## Excerpted data
####################

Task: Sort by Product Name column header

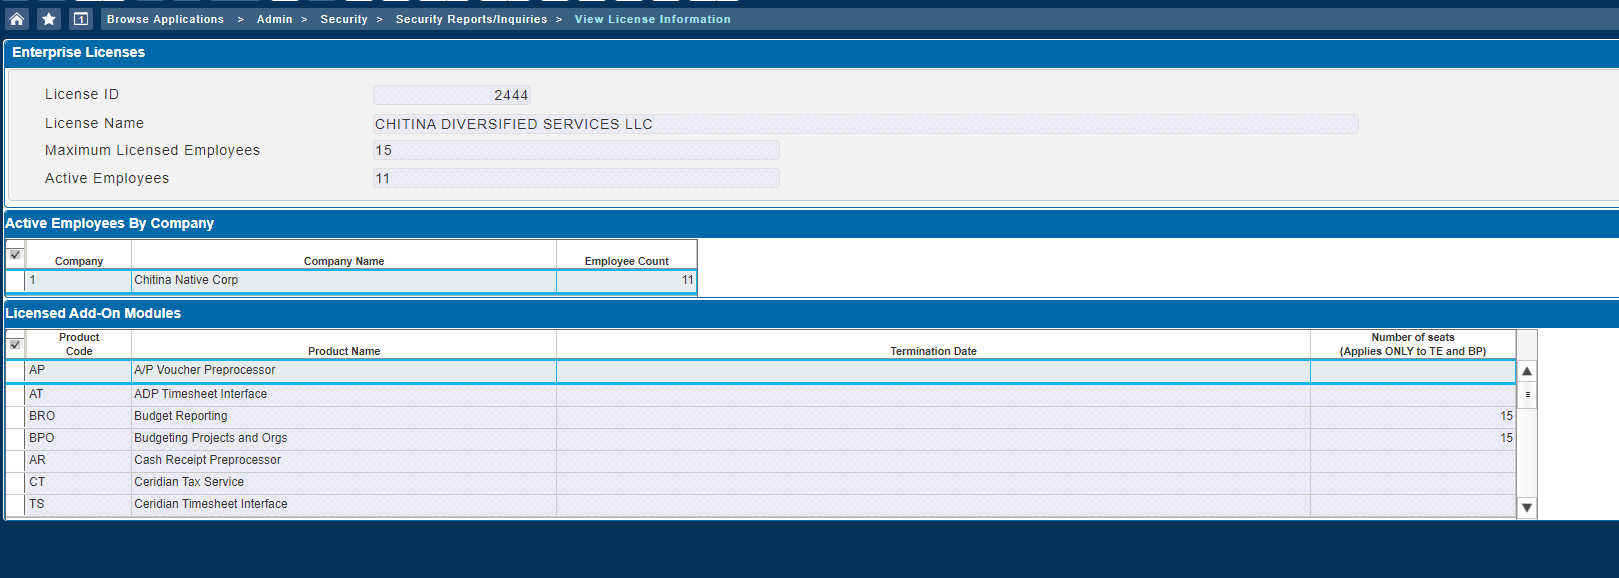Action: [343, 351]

####################

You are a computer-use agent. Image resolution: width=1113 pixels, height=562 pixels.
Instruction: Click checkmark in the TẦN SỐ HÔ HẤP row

####################

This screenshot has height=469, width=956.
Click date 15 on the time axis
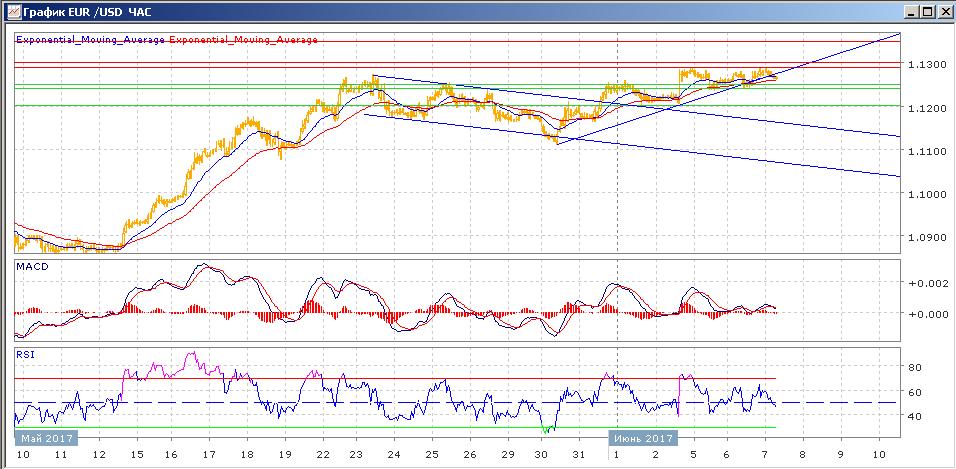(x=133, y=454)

####################

## To be done
Put the material into a numbered list, starting at the line that contains "This screenshot has height=469, width=956." and ending after the line that contains "(x=133, y=454)". Skip blank lines and leave out the pictures.

## Exercise solution
1. This screenshot has height=469, width=956.
2. Click date 15 on the time axis
3. (x=133, y=454)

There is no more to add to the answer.